> **Instructions to follow**:
Only the lines below between the ones containing "has width=1462, height=1050." and "Task: Expand the インコタームズ EXW dropdown", inclusive, are to be reproduced, each exactly as it stands.

> **Extracted entries**:
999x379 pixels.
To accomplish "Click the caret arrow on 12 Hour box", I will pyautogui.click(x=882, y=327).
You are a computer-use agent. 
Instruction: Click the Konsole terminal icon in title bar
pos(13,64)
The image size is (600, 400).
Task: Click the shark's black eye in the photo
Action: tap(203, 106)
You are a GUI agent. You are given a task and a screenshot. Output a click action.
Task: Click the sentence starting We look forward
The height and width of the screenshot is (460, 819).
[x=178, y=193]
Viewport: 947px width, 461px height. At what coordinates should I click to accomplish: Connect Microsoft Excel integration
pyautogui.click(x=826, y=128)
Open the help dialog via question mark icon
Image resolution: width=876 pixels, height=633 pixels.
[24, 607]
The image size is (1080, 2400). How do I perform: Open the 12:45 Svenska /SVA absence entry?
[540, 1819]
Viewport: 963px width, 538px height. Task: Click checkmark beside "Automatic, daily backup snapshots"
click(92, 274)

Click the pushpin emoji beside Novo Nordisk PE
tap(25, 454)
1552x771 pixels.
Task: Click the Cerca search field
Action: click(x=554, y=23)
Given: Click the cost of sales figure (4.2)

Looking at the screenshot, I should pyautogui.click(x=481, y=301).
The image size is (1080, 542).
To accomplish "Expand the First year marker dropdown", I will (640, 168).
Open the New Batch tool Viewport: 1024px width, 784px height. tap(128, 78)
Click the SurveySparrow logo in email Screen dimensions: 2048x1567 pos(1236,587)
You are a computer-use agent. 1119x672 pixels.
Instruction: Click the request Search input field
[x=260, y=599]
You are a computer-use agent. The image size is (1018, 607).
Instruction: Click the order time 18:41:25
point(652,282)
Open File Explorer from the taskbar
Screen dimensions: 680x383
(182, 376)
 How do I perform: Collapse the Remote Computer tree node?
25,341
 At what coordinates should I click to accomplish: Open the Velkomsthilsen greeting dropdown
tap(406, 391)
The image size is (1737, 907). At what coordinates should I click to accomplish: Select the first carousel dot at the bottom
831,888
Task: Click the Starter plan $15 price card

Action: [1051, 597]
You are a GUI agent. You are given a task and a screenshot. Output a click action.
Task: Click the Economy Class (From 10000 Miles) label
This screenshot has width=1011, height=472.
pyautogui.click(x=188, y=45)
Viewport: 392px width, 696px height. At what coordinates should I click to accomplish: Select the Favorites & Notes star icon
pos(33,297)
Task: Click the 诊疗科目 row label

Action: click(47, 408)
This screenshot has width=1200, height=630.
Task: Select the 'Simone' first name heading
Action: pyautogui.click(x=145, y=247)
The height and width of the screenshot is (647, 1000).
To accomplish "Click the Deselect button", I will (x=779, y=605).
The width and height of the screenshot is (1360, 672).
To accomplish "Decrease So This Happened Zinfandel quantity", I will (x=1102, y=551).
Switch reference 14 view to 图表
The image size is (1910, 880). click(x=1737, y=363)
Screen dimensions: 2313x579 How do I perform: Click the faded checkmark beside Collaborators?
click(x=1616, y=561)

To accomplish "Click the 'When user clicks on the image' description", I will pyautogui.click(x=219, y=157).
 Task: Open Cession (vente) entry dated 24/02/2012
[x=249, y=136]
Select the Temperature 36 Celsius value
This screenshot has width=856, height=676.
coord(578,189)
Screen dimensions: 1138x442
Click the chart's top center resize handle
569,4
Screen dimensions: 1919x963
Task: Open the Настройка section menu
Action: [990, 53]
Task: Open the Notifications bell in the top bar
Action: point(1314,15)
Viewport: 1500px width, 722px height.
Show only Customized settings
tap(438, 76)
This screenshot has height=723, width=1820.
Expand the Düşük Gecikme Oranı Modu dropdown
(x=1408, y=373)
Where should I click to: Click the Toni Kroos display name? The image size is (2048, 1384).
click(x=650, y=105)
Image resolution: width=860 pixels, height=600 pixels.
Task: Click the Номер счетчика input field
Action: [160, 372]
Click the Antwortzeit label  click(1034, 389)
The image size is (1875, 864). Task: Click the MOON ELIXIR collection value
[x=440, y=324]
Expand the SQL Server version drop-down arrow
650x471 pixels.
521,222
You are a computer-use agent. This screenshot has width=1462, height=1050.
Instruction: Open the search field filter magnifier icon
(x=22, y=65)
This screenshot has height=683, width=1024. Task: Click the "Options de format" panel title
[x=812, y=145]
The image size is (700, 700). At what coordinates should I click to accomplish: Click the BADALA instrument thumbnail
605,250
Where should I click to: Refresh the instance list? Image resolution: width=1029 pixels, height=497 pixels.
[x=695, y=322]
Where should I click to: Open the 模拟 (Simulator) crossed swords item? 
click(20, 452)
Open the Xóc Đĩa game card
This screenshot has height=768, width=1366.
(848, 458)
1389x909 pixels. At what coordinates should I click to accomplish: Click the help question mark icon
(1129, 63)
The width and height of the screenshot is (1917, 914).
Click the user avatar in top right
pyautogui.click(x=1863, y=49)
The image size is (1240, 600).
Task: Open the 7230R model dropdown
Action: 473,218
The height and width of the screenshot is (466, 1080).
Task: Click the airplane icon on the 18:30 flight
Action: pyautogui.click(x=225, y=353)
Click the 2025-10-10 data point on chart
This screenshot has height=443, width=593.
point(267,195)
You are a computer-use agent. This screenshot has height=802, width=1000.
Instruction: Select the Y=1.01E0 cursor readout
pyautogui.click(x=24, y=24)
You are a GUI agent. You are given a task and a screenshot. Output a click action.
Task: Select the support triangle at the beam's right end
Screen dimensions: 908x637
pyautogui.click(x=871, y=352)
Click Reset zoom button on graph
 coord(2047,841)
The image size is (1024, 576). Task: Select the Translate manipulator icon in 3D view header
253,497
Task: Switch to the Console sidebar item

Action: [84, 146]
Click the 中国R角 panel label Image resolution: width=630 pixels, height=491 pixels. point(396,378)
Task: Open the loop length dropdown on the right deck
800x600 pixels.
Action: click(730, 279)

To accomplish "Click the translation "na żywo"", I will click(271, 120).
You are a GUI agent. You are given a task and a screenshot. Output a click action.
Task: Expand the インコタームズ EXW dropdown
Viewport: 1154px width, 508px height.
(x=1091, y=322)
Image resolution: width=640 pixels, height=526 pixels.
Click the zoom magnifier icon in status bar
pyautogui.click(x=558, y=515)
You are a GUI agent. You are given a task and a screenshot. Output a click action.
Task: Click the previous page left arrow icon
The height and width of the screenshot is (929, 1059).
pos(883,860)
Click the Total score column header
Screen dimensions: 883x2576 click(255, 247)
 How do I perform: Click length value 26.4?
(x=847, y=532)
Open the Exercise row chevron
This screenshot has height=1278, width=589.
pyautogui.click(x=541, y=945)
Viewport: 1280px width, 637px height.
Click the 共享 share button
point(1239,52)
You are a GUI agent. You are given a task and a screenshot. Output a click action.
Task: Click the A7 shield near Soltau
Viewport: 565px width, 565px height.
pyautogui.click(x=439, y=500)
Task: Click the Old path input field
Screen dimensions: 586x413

> **Written answer**:
You are a computer-use agent. This screenshot has width=1462, height=1050.
Instruction: Open the search field filter magnifier icon
(x=22, y=65)
This screenshot has height=683, width=1024. Task: Click the "Options de format" panel title
[x=812, y=145]
The image size is (700, 700). At what coordinates should I click to accomplish: Click the BADALA instrument thumbnail
605,250
Where should I click to: Refresh the instance list? Image resolution: width=1029 pixels, height=497 pixels.
[x=695, y=322]
Where should I click to: Open the 模拟 (Simulator) crossed swords item? 
click(20, 452)
Open the Xóc Đĩa game card
This screenshot has height=768, width=1366.
(848, 458)
1389x909 pixels. At what coordinates should I click to accomplish: Click the help question mark icon
(1129, 63)
The width and height of the screenshot is (1917, 914).
Click the user avatar in top right
pyautogui.click(x=1863, y=49)
The image size is (1240, 600).
Task: Open the 7230R model dropdown
Action: 473,218
The height and width of the screenshot is (466, 1080).
Task: Click the airplane icon on the 18:30 flight
Action: pyautogui.click(x=225, y=353)
Click the 2025-10-10 data point on chart
This screenshot has height=443, width=593.
point(267,195)
You are a computer-use agent. This screenshot has height=802, width=1000.
Instruction: Select the Y=1.01E0 cursor readout
pyautogui.click(x=24, y=24)
You are a GUI agent. You are given a task and a screenshot. Output a click action.
Task: Select the support triangle at the beam's right end
Screen dimensions: 908x637
pyautogui.click(x=871, y=352)
Click Reset zoom button on graph
 coord(2047,841)
The image size is (1024, 576). Task: Select the Translate manipulator icon in 3D view header
253,497
Task: Switch to the Console sidebar item

Action: [84, 146]
Click the 中国R角 panel label Image resolution: width=630 pixels, height=491 pixels. point(396,378)
Task: Open the loop length dropdown on the right deck
800x600 pixels.
Action: click(730, 279)

To accomplish "Click the translation "na żywo"", I will click(271, 120).
You are a GUI agent. You are given a task and a screenshot. Output a click action.
Task: Expand the インコタームズ EXW dropdown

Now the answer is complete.